In 2018, Holgate launched the "Everyone Matters" promotion, an advertising campaign supporting postal workers and post offices in regional areas. The net promoter score increased over 30 percent in six months. She also tackled the trust problems of employees and launched an "equal pay for equal work" campaign. She invested $300 million to upgrade parcel processing systems using automation and tracking devices. She restructured the Australia Post's executive team to align with her customer-oriented and Asian-focused strategies.

During the COVID-19 pandemic, Holgate had to deal with a number of problems at Australia Post, including significant delays and cuts in service, allegations of the intrusive surveillance of staff, the planned payment of executive bonuses at a time when public servants were expected to take pay cuts, a bipartisan Senate committee accusing Holgate of attempting to avoid parliamentary scrutiny of Australia Post, and Holgate's personal intervention in the attempted delivery of Pauline Hanson's One Nation-branded stubby holders to locked-down public housing towers in Melbourne after Hanson made inflammatory comments about tower residents.

Further controversy arose when Holgate revealed at an appearance before a Senate committee on 22 October 2020 that Australia Post had purchased four Cartier watches in total worth , equivalent to in , as gifts for senior management executives who secured a lucrative deal with three Australian banks. Communications minister Paul Fletcher announced an investigation into Australia Post and asked Holgate to step aside as CEO. During question time in the House of Representatives that day, Prime Minister Scott Morrison said that if Holgate wished not to stand aside then she could go. On 2 November 2020, she offered her resignation, stating that she would not seek financial compensation. A subsequent report by law firm Maddocks, commissioned by the government, found that no specific policy that would support provision of Cartier watches had been identified, and that there was no evidence of fraud or corruption.
===Toll===
In May 2021, Holgate was appointed CEO of Team Global Express.

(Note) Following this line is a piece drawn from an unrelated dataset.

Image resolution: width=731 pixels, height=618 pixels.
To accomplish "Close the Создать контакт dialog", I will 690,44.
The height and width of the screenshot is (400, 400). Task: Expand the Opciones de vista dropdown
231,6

==Other roles and memberships==
Holgate is or was an inaugural chair of the board of the Australia–ASEAN Council. She was one of 20 business leaders invited to the 2014 G20 Brisbane summit.

As of 2024 Holgate is a board member of the Collingwood Football Club.

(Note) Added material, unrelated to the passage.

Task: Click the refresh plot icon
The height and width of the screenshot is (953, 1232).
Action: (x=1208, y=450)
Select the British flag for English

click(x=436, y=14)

== Awards and recognition ==
In 2011, Holgate won a Chief Executive Women scholarship and attended the Women's Leadership Forum at the Harvard Business School.

In 2015, Holgate won the "Women in Leadership" award at the Australian Growth Company Awards.

In October 2015, Holgate was named one of the "100 Women of Influence" in Australia by the Australian Financial Review.

In November 2015, Holgate was awarded "Australian CEO of the Year" by The CEO Magazine, the first woman to win the award. In 2016, Holgate was runner-up in the Australian CEO of the Year award.

In 2019, Holgate received the Sir Charles McGrath award from the Australian Marketing Institute.

She was appointed a Member of the Order of Australia in the 2026 King's Birthday Honours in recognition of her "significant service to business through a range of executive roles".

== Personal life==
In January 2016, Holgate married Michael Harding, the chairman of the Downer Group, in Aldeburgh, England. She has a close relationship with her nephews Brian and Eddie, the sons of Holgate's late sister, Elizabeth, which was the reason for the wedding being held in England.